Please repeat, without alteration, the line containing "Valmistuneet2011 (703, 281)" and every line that follows it to the end of the entries below, and only those lines.

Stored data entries
☆ ☆ ☆ ☆

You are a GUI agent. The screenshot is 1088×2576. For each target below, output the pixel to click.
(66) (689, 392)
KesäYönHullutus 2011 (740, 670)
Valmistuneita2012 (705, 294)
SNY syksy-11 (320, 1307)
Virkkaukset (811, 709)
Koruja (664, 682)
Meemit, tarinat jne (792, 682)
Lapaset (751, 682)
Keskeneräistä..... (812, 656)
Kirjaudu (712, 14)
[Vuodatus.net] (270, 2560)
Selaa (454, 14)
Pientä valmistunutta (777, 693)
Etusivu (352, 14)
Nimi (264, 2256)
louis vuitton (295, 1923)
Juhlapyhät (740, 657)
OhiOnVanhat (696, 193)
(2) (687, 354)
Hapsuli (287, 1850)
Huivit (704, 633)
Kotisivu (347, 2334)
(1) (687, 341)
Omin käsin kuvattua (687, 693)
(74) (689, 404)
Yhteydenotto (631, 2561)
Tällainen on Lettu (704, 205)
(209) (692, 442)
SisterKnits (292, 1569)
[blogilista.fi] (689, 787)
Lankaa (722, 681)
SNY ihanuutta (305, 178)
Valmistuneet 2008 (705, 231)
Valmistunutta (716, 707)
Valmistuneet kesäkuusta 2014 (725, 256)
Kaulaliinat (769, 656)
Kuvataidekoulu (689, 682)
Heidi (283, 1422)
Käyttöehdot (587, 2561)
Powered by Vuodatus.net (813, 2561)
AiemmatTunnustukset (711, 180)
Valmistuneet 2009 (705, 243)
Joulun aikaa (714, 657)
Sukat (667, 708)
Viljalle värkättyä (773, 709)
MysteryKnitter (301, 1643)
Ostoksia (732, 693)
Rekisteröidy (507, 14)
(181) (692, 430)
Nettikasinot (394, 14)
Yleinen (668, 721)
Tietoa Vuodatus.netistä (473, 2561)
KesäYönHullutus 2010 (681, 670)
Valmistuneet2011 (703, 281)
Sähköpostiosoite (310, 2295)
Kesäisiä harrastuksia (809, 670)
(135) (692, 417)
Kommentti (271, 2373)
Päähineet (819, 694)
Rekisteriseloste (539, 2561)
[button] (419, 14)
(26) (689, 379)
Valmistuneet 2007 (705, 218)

☆ ☆ ☆ ☆

--- Written answer ---
Valmistuneet2011 (703, 281)
Sähköpostiosoite (310, 2295)
Kesäisiä harrastuksia (809, 670)
(135) (692, 417)
Kommentti (271, 2373)
Päähineet (819, 694)
Rekisteriseloste (539, 2561)
[button] (419, 14)
(26) (689, 379)
Valmistuneet 2007 (705, 218)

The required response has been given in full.